Embed from Getty Images

 

Blizzard Hits New England; 56th Grammy Awards; Rice Sworn in as Secretary of State; Sir Winston Churchill’s State Funeral; First Transatlantic Call

 

What You Were Talking About This Week: juno

Earlier this week, millions of people in the northeast made massive preparations for what meteorologists and politicians referred to as potentially “historic” snowfall. The National Weather Service called the storm, Juno, “life-threatening.” New York City Mayor Bill de Blasio said “I want everyone to understand that we are facing—most likely—one of the largest snowstorms in the history of this city.” Nearly 8,000 flights were cancelled. Subway service suspended. Highways shut down.

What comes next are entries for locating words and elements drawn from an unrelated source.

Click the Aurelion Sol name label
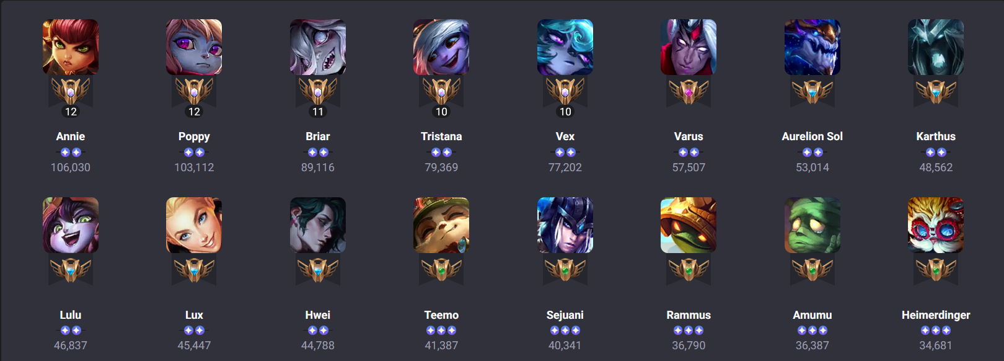This screenshot has height=361, width=1004. pos(812,136)
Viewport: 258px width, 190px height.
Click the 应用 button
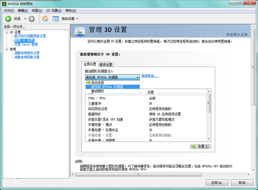click(217, 182)
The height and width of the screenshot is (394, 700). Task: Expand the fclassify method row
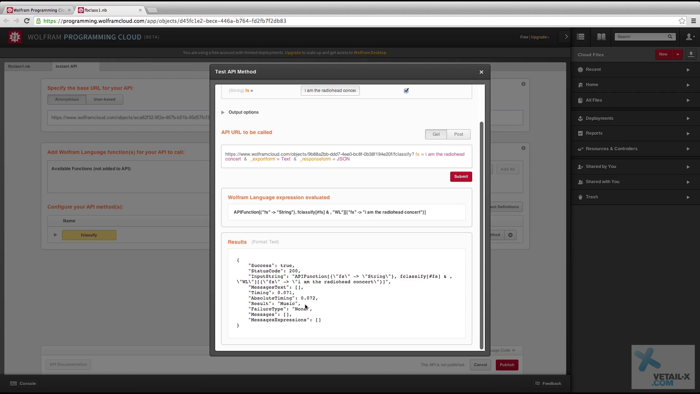pos(55,235)
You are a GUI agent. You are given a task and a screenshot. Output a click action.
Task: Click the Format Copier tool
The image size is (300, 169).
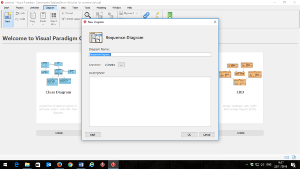coord(71,19)
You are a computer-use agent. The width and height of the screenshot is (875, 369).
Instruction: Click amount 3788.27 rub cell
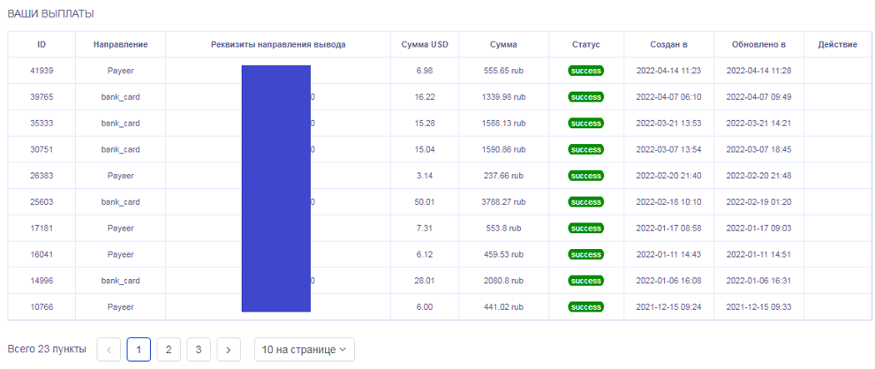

And then the storm turned east overnight, meaning New York City got at most 9 inches instead of the predicted three feet (parts of Long Island, however, reported more than two feet). New England got pelted with several feet of snow. While Boston had about two feet, Worcester, Massachusetts, reported a record snowfall of 34.5 inches—with 31.9 inches on January 27 alone!

The National Weather Service apologized. From a Facebook post: “The science of forecasting storms, while continually improving, still can be subject to error…Efforts, including research, are already underway to more easily communicate that forecast uncertainty.” As advanced as our technology may be, sometimes there’s just no predicting the weather. And for what it’s worth, we’ve been over-preparing for storms for decades.

⇒ Last Year: Daft Punk Gets Lucky

Musicians met the 56th annual Grammy awards with the usual parade of plunging necklines, weird hats, and so many sequins. That’s not to say there was no talent. Over the past few years, the Grammys have smartly emphasized performances over the typical award show banter. And last year’s show was certainly no disappointment.

Daft Punk tapped Stevie Wonder and collaborators Nile Rogers and Pharrell to create a funk-tastic medley of hits from “Get Lucky” to Chic’s “Le Freak” to Wonder’s “Another Star.” Madonna and Queen Latifah officiated the wedding of 34 couples, some of which were same-sex couples, during Macklemore and Ryan Lewis’ performance of “Same Love.” And The Beatles reunited.

The night belonged to Daft Punk though who won both record of the year for “Get Lucky”—which somehow never reached the number one spot on the Billboard Chart, falling to the (lesser) “Blurred Lines”—and album of the year for “Random Access Memories.” Among the other notable winners of the evening: Lorde won best song and best pop solo performance for her hit “Royals,” and the aforementioned Macklemore and Ryan Lewis took home prizes for best new artist and best rap performance, album, and song.

⇒ 10 Years Ago: Rice Moves to Foggy Bottom

The Senate confirmed Condoleezza Rice as Secretary of State in January 2005, making her the second woman, and first black woman to hold the office. Rice served as George W. Bush’s foreign policy advisor during his 2000 campaign and in his first term as national security advisor.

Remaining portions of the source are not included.